* **SOURCE TEXT**:
========================================

I am mentally overloaded trying to figure out what scope to get!

Mounting on a 5.56 A3 20" 1/7, w/YHM front & rear folders.

Want to be able to see impact @ NO less than 100yds.

Will be trading a NIB 608 SS 6" Taurus + $ if needed. (So yeah... a smaller budget)

This will be mostly a distance (2-600yrd.) paper punching tack driver (hopefully), unless for some reason it needs to be deployed on soft target.

Will be trying several rounds including 55 & 77, 78 gr.

Now my FFL says if you find what ever you want, he will send FFL to get dealer price, so cash may be an option instead of the trade. (depending on savings)

I've looked @ IOR, SS, and several... many others. I think a fixed may be best, somthing with a 50mm or so bell and somewhere in the 16x fixed range. So cash dealer price in the $400 range and $500 or so in trade.

Hope this is explicit enough... I'm going crosseyed I'm so tired. So if it doesn't make sense, please forgive me.

Thanks,
David
Link Posted: 4/15/2006 3:54:08 AM EST
BTT for day crew
Link Posted: 4/15/2006 4:24:23 AM EST
the super sniper is a good scope for the money.
Link Posted: 4/15/2006 4:41:03 AM EST
[Last Edit: 4/15/2006 4:43:52 AM EST by Duffy]
Too much scope if you ask me. I'd get a variable power scope, in low light, dial it down to lower magnifications, it will allow more light through the scope. 3x9 variable would be my choice, given your requirements.
Me, 4X ACOG! I'll leave the bullet holes to the spotter with his spotting scope to see. A rifle scope should do what it does best, and not do double duty as an auxilary spotting scope A spotting scope is something you should get anyway, unless you plan to equip all of your weapons with high magnification optics.

The Super Sniper is a good value, too bad it doesn't offer a variable power model.
Link Posted: 4/15/2006 5:14:45 AM EST

Originally Posted By Duffy:
<snip>
A rifle scope should do what it does best, and not do double duty as an auxilary spotting scope.
<snip>



I realize this. I do have a spoting scope. What I mean is that I would like to be able to see the target well enough at 100yrds. to make out the POI. I have a 3-9x42 and a 4x24. Both are decent, but after 100yrds. I lose more detail than I'd like.

========================================

* **RAW DATA**:

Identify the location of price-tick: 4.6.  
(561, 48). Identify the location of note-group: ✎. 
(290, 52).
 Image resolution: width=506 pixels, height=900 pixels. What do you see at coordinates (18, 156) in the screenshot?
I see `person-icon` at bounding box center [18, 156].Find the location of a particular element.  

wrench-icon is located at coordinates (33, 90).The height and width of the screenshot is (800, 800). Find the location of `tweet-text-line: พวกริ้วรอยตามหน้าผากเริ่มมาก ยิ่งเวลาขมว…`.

========================================

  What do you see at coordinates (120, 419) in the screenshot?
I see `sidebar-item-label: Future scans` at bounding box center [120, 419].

========================================

* **PROBLEM SET**:
• a. In the scope forum thread, which two scopes does the original poster say he already has?
• b. Return the part of the scope forum thread between the words "Now my FFL says" and "please forgive me.", inclusive.

* **ANSWERS GIVEN**:
• a. A 3-9x42 and a 4x24.

• b.
Now my FFL says if you find what ever you want, he will send FFL to get dealer price, so cash may be an option instead of the trade. (depending on savings)

I've looked @ IOR, SS, and several... many others. I think a fixed may be best, somthing with a 50mm or so bell and somewhere in the 16x fixed range. So cash dealer price in the $400 range and $500 or so in trade.

Hope this is explicit enough... I'm going crosseyed I'm so tired. So if it doesn't make sense, please forgive me.